9. Dari Ibnu Abbas ra., ia berkata:
“Rasulullah Saw.
bersabda: “Sesungguhnya kami para Nabi telah diperintahkan untuk menyegerakan
berbuka dan mengakhirkan sahur; dan meletakkan tangan kanan kami di atas tangan
kiri kami dalam shalat.” (HR. Abu Dawud at-Thayyalisi [2654] dan Thabrani dalam
alMu 'jam al-Ausath)
Al-Haitsami berkata:
para perawinya adalah orang-orang shahih.
Hadits ini dishahihkan pula oleh Ibnu
Hibban.
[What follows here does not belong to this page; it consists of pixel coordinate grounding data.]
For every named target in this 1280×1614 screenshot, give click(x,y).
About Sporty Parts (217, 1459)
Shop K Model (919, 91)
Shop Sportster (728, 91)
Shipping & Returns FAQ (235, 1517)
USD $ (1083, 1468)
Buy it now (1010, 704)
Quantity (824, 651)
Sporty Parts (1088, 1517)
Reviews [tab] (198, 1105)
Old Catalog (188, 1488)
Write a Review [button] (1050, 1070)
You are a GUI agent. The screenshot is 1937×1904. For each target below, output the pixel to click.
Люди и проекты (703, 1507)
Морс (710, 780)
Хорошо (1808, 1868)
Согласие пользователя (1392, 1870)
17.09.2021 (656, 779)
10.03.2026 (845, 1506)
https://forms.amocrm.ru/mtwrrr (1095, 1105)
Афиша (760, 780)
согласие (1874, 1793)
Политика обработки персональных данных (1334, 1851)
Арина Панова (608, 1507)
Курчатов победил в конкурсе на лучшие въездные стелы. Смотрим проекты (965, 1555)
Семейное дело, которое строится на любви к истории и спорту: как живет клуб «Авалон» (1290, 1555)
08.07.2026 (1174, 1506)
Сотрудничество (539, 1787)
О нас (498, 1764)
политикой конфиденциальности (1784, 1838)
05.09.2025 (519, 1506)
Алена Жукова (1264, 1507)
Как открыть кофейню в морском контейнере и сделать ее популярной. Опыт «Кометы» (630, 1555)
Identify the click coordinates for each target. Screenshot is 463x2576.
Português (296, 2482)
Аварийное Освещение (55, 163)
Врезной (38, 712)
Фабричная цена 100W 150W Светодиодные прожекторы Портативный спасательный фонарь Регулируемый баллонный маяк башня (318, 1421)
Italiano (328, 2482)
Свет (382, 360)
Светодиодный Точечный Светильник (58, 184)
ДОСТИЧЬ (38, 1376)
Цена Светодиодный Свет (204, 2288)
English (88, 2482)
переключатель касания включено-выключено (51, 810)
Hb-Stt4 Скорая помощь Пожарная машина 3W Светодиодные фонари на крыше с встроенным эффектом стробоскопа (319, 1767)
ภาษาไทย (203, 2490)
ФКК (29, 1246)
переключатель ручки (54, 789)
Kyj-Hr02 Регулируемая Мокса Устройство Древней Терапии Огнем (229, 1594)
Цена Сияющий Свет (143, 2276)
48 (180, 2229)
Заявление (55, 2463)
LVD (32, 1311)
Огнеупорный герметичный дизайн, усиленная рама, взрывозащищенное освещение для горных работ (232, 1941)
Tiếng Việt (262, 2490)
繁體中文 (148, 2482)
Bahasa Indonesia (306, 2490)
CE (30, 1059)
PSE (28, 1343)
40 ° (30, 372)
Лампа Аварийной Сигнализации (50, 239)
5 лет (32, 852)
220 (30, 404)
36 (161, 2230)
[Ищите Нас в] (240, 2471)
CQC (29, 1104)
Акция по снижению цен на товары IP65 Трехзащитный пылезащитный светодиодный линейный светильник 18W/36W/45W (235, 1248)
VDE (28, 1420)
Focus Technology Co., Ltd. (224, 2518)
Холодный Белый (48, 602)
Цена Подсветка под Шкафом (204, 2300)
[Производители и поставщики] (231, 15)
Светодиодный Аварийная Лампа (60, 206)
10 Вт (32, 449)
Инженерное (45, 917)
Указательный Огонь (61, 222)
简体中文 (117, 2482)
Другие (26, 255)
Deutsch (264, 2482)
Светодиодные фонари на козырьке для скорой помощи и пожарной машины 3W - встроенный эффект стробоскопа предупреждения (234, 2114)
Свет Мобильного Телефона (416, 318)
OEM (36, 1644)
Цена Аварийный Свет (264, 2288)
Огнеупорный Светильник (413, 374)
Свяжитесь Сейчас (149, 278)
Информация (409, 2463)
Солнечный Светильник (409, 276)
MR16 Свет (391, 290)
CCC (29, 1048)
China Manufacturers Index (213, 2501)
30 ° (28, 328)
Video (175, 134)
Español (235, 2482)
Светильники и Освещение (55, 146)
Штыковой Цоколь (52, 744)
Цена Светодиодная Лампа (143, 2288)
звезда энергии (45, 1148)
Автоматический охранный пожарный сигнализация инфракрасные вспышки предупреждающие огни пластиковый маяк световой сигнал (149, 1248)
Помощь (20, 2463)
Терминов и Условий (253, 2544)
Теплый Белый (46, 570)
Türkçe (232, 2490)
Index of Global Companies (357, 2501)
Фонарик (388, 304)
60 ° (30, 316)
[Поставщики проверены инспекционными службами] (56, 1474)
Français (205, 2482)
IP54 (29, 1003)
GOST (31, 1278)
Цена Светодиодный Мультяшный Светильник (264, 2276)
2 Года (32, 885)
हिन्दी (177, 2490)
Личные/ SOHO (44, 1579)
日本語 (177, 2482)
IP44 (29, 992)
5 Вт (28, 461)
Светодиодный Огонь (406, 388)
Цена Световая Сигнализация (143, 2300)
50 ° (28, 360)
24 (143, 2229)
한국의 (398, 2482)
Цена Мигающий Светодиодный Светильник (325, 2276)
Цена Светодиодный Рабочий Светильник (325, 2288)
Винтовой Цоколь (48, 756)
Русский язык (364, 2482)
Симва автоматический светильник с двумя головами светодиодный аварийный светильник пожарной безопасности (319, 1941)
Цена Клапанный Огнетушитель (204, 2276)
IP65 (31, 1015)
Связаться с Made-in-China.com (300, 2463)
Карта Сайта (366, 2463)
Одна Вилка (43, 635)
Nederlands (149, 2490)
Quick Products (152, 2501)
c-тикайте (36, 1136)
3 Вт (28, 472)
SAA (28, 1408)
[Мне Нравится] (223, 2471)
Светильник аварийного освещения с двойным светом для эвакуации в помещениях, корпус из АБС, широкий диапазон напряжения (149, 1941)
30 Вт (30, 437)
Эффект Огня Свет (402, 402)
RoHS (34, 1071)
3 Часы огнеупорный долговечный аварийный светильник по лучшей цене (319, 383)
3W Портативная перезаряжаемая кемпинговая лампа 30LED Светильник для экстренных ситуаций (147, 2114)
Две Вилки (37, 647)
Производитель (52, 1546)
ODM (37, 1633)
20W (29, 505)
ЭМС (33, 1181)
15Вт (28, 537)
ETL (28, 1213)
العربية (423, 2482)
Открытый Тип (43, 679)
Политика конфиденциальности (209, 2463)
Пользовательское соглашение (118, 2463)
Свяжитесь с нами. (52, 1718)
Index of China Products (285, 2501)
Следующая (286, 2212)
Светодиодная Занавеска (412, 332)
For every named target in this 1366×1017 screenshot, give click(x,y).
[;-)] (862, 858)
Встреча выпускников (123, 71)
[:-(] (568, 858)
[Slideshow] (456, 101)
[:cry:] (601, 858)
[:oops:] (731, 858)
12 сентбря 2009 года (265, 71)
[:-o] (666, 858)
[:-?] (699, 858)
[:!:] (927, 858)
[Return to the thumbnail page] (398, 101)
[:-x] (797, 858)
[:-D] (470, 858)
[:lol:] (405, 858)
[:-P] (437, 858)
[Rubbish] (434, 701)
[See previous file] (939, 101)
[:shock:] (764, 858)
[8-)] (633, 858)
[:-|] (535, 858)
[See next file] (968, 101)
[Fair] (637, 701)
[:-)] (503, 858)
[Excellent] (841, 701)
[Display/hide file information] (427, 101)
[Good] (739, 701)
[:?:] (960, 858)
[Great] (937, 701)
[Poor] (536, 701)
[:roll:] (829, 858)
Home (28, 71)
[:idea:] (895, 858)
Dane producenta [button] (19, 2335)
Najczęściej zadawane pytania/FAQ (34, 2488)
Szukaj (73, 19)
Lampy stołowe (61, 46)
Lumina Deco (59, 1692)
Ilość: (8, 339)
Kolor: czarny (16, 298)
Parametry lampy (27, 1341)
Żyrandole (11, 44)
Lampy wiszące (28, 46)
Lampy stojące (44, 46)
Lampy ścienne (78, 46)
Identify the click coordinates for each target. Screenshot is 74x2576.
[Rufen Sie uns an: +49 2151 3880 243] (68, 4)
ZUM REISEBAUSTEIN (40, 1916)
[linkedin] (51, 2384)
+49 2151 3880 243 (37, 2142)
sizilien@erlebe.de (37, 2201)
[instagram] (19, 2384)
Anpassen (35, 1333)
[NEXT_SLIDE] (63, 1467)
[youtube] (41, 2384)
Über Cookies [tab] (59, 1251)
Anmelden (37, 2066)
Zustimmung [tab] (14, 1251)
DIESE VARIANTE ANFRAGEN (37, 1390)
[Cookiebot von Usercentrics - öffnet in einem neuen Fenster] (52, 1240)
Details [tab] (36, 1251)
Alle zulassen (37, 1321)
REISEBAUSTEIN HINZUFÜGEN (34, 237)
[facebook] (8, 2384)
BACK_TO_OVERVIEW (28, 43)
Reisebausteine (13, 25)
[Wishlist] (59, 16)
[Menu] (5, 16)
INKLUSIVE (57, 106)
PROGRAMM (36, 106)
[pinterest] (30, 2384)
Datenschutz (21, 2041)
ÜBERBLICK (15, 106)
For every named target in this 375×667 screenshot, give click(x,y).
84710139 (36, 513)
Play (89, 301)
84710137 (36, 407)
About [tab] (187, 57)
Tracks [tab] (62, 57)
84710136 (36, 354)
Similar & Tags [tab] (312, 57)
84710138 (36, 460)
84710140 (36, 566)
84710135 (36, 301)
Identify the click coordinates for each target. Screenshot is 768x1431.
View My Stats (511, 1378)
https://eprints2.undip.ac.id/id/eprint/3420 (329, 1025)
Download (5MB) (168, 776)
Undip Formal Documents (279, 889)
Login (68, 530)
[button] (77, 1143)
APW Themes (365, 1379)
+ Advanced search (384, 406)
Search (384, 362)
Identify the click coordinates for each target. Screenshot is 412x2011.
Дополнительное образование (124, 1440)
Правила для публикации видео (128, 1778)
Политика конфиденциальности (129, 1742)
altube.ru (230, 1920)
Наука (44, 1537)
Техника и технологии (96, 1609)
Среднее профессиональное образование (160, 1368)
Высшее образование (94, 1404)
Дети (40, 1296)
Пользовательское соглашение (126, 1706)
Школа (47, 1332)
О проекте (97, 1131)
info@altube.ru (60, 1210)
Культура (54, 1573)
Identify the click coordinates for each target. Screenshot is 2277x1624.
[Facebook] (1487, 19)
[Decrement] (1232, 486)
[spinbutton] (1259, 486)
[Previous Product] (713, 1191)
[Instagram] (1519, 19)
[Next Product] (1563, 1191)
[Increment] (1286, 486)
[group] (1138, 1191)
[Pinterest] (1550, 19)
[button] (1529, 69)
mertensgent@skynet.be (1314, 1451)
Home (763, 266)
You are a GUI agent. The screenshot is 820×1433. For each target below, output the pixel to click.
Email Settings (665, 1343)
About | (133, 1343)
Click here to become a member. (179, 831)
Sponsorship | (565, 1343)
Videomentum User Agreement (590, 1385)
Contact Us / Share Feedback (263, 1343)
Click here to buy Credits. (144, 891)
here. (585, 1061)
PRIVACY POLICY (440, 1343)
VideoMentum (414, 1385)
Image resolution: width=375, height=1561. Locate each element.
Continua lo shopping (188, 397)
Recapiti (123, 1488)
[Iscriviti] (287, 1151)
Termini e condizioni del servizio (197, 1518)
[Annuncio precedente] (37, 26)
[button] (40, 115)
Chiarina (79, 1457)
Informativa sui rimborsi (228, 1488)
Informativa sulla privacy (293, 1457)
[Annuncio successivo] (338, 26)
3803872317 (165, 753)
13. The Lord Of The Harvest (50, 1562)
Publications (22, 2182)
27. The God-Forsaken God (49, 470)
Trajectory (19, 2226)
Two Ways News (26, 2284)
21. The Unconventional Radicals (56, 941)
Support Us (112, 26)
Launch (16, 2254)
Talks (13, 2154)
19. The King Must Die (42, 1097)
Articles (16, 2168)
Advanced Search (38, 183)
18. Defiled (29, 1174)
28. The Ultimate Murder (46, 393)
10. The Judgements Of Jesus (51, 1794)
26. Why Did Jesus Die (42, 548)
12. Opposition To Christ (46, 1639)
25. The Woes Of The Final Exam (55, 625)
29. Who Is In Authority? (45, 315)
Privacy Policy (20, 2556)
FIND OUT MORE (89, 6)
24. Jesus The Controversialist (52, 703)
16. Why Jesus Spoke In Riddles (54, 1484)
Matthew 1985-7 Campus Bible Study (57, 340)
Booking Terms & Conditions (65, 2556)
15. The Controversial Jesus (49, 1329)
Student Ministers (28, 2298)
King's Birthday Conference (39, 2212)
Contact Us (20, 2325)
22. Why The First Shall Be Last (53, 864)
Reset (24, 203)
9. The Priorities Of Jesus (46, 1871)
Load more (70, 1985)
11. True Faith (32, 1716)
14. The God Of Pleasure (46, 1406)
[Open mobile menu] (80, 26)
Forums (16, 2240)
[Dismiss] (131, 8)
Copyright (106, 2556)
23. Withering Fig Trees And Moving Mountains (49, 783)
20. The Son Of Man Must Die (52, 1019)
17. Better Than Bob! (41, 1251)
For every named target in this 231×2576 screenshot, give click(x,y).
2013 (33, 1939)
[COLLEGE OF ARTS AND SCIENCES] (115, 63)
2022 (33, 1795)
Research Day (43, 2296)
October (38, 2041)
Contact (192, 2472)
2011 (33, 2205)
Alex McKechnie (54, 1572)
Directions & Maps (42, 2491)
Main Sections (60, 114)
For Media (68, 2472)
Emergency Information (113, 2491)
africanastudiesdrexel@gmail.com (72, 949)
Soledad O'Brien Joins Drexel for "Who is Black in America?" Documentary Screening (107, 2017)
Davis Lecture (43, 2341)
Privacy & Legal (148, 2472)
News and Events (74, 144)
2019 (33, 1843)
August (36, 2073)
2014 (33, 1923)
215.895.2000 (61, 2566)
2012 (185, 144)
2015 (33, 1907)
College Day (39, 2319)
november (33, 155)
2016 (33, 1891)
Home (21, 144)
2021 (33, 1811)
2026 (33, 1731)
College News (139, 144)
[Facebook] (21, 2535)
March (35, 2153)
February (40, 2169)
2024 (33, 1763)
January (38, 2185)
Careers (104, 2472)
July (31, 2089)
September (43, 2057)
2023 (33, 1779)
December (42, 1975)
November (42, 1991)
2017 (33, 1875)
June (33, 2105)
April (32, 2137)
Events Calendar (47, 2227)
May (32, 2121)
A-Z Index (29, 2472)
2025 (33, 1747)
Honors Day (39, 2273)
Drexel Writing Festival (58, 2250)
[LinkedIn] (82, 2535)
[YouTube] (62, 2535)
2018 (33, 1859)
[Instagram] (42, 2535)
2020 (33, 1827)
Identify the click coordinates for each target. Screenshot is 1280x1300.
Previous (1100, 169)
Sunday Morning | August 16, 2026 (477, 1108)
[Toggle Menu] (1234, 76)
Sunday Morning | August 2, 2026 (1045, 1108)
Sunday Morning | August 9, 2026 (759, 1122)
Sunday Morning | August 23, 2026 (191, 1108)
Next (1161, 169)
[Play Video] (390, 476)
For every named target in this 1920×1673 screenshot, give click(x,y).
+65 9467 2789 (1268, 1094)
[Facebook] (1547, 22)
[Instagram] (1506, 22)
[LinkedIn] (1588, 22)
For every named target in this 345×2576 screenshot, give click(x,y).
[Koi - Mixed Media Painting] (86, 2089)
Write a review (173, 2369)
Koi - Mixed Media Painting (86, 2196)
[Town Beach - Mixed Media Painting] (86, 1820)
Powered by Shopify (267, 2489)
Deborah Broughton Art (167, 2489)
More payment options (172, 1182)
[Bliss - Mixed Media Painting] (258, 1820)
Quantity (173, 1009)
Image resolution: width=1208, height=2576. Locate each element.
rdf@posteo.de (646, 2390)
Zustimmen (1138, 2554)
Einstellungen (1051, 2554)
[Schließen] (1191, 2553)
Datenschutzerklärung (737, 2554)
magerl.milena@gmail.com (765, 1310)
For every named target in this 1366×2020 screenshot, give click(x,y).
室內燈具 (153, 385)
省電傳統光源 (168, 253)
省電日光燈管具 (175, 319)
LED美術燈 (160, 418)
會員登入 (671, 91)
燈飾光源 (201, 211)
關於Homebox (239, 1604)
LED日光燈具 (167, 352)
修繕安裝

Kami telah mencantumkan hadits ini pada poin enam riwayat Thabrani
dalam pembahasan “Kapan Seseorang yang Berpuasa Boleh Berbuka.”
10. Dari Atha, ia berkata: Ibnu Abbas ra.
berkata:
“Allah menghalalkan
minum bagimu selama engkau ragu hingga engkau tidak ragu.” (Riwayat Abdurrazaq
[7367] dan al-Baihaqi dengan sanad shahih)
11. Dari Salim bin Ubaidillah, ia berkata:
“Aku berada di kamar
Abu Bakar as-Shiddiq, lalu pada satu malam dia shalat (begitu lama) dengan
kehendak Allah, kemudian dia berkata: Keluarlah dan lihatlah, apakah fajar
telah terbit! Dia berkata: Lalu aku keluar, dan kemudian aku kembali, dan aku
berkata: Warna putih di langit sudah tinggi. Lalu dia shalat dengan kehendak
Allah, kemudian dia berkata: Keluarlah dan lihatlah, apakah fajar telah terbit!
Lalu aku keluar, dan kemudian kembali serta berkata kepadanya bahwa warna merah
di langit telah melintang. Maka dia berkata: Sekarang kemarilah engkau, tolong
ambilkan hidangan sahurku.” (Riwayat Daruquthni [2/166])
Ia berkata: sanad
hadits ini shahih.
Daruquthni [2/166]
juga meriwayatkan sebuah hadits dari jalur yang sama dengan redaksi:
“Fajar melintang di
langit dan telah berwarna merah, maka dia berkata: Tolong ambilkan sekarang
minumanku.”
12. Dari Zirr:
“Kami bertanya kepada
Hudzaifah: Saat apakah kalian bersahur bersama Rasulullah Saw.? Dia berkata:
Yaitu waktu siang, tetapi mataharinya belum terbit.” (HR. an-Nasai [2152], Ibnu
Majah, Ahmad, at-Thahawi dan Abdurrazaq)
Hadits ini dishahihkan oleh Ibnu Hajar.
13. Dari Samurah bin Jundub ra., ia berkata:
Rasulullah Saw. bersabda:
“Rasulullah Saw.
bersabda: “Jangan sampai kalian terhenti dari sahur kalian karena (mendengar)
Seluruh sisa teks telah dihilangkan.